(REQUIREMENT): Please copy these records word for word, starting at the line that contains "Describe the element at coordinates (27, 544)" and ending at the line that contains "(133, 702).", including both of those lines.

(EXERCISE INPUT):
**********

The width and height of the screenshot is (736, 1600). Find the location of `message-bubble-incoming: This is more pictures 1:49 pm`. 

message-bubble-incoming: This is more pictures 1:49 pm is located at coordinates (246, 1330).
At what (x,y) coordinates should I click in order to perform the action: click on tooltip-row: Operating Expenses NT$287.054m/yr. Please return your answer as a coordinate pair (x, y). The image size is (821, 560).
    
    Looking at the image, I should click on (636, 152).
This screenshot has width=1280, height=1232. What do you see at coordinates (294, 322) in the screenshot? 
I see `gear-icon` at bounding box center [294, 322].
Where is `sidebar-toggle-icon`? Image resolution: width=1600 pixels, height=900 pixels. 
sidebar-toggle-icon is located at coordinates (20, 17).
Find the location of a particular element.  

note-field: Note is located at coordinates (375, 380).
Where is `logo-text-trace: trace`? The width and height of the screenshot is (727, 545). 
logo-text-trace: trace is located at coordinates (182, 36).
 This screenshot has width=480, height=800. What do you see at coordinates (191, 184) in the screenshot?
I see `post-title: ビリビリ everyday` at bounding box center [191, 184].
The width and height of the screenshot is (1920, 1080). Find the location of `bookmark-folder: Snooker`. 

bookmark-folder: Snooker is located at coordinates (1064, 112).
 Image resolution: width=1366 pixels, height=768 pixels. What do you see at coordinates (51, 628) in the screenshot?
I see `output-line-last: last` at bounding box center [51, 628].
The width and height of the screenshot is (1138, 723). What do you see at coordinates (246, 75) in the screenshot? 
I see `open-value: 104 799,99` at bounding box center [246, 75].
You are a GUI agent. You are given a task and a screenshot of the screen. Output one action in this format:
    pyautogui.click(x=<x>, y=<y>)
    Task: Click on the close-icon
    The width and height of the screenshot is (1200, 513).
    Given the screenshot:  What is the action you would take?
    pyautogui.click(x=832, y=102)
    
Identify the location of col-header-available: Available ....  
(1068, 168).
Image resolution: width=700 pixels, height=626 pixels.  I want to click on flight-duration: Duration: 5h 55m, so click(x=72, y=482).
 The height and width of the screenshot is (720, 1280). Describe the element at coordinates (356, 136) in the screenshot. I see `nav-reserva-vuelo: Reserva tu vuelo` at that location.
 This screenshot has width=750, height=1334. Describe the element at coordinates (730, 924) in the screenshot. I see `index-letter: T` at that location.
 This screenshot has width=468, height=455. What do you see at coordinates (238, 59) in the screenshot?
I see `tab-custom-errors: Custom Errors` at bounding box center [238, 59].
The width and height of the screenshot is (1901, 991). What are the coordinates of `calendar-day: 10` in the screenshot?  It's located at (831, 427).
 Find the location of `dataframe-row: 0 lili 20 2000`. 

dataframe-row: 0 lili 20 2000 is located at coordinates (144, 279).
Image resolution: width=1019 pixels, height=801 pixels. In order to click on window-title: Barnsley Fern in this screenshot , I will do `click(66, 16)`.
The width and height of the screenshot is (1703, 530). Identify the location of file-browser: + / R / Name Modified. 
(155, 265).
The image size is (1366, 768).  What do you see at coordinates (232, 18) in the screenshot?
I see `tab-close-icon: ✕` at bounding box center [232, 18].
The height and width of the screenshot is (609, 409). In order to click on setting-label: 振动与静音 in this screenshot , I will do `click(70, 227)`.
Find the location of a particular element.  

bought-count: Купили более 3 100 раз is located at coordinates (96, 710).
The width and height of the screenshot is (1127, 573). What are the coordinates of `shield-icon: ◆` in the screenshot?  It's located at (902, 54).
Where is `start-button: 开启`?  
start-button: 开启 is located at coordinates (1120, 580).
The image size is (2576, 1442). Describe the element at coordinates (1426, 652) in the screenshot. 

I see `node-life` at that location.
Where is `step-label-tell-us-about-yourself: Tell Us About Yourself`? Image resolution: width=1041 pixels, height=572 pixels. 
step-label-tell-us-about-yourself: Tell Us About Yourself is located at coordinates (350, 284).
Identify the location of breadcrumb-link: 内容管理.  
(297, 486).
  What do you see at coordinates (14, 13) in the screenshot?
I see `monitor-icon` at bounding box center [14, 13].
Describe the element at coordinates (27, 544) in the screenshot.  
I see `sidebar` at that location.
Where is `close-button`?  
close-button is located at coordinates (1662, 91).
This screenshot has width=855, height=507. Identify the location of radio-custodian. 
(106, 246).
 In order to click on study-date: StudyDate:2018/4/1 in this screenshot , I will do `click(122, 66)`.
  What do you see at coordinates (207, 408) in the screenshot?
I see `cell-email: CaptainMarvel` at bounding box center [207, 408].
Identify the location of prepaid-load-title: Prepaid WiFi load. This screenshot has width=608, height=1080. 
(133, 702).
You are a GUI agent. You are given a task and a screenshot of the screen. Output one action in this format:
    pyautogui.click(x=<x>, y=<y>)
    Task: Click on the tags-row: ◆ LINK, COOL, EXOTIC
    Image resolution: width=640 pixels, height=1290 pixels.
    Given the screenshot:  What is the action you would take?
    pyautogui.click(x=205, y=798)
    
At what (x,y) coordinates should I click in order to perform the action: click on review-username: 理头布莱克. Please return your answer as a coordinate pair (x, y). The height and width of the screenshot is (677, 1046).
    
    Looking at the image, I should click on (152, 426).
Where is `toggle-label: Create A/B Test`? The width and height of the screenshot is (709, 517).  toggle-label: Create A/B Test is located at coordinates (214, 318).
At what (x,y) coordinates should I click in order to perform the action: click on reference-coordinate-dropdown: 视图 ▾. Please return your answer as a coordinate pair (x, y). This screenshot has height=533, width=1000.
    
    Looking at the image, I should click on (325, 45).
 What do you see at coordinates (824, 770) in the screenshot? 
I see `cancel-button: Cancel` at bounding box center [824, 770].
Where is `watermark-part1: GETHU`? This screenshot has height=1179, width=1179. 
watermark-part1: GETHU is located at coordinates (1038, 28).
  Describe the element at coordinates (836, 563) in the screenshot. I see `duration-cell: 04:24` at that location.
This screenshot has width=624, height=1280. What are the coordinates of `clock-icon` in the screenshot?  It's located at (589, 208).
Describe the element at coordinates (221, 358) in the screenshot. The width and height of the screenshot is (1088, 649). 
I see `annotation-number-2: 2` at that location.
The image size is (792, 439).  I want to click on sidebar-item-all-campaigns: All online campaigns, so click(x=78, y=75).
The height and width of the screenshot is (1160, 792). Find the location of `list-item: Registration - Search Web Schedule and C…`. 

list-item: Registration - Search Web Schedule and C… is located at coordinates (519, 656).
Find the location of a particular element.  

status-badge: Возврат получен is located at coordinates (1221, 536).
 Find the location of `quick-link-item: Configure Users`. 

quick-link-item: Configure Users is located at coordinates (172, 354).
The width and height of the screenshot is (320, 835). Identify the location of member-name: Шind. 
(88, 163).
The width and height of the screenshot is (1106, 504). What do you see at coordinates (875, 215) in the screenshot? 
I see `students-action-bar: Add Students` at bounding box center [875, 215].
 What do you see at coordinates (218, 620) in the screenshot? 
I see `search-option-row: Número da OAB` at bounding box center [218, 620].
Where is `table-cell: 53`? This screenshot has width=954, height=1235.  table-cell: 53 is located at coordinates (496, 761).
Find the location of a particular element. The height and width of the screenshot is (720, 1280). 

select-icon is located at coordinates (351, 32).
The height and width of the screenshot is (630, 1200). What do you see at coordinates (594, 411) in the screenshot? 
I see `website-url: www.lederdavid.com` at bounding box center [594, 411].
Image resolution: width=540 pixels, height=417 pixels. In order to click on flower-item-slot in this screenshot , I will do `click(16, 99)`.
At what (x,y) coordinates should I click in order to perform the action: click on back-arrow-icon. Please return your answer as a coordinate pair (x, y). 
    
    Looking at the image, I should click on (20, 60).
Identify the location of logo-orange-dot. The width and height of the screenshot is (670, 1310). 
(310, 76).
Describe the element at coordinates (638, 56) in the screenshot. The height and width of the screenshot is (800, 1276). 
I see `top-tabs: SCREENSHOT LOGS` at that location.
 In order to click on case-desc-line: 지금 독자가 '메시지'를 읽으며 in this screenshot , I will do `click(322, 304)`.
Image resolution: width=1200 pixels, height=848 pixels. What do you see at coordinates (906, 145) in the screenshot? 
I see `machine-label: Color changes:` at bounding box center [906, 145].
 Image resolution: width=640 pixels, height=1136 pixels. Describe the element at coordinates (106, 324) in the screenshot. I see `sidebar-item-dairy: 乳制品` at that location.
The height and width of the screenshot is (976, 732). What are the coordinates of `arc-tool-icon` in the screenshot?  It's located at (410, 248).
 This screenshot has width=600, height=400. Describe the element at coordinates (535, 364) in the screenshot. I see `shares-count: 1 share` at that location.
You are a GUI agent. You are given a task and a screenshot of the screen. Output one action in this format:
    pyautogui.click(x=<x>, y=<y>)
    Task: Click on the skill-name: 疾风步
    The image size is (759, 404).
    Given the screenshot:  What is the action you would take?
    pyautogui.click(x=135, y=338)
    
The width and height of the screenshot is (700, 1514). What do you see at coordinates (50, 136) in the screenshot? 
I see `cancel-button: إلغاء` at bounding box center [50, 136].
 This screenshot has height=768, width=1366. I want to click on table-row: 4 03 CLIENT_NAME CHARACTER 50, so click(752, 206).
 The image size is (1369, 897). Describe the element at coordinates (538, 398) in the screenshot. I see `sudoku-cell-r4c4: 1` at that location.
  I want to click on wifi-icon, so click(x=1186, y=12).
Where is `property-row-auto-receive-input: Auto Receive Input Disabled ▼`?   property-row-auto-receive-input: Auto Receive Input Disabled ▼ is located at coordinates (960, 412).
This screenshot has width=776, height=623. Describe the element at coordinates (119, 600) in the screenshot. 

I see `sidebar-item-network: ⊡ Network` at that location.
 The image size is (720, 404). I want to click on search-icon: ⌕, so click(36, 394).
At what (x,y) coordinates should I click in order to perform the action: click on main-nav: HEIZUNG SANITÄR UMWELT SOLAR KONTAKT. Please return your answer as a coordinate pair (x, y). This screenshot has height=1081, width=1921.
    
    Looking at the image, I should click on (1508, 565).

**********

(RESULT FOR THIS TASK):
Describe the element at coordinates (27, 544) in the screenshot.  
I see `sidebar` at that location.
Where is `close-button`?  
close-button is located at coordinates (1662, 91).
This screenshot has width=855, height=507. Identify the location of radio-custodian. 
(106, 246).
 In order to click on study-date: StudyDate:2018/4/1 in this screenshot , I will do `click(122, 66)`.
  What do you see at coordinates (207, 408) in the screenshot?
I see `cell-email: CaptainMarvel` at bounding box center [207, 408].
Identify the location of prepaid-load-title: Prepaid WiFi load. This screenshot has width=608, height=1080. 
(133, 702).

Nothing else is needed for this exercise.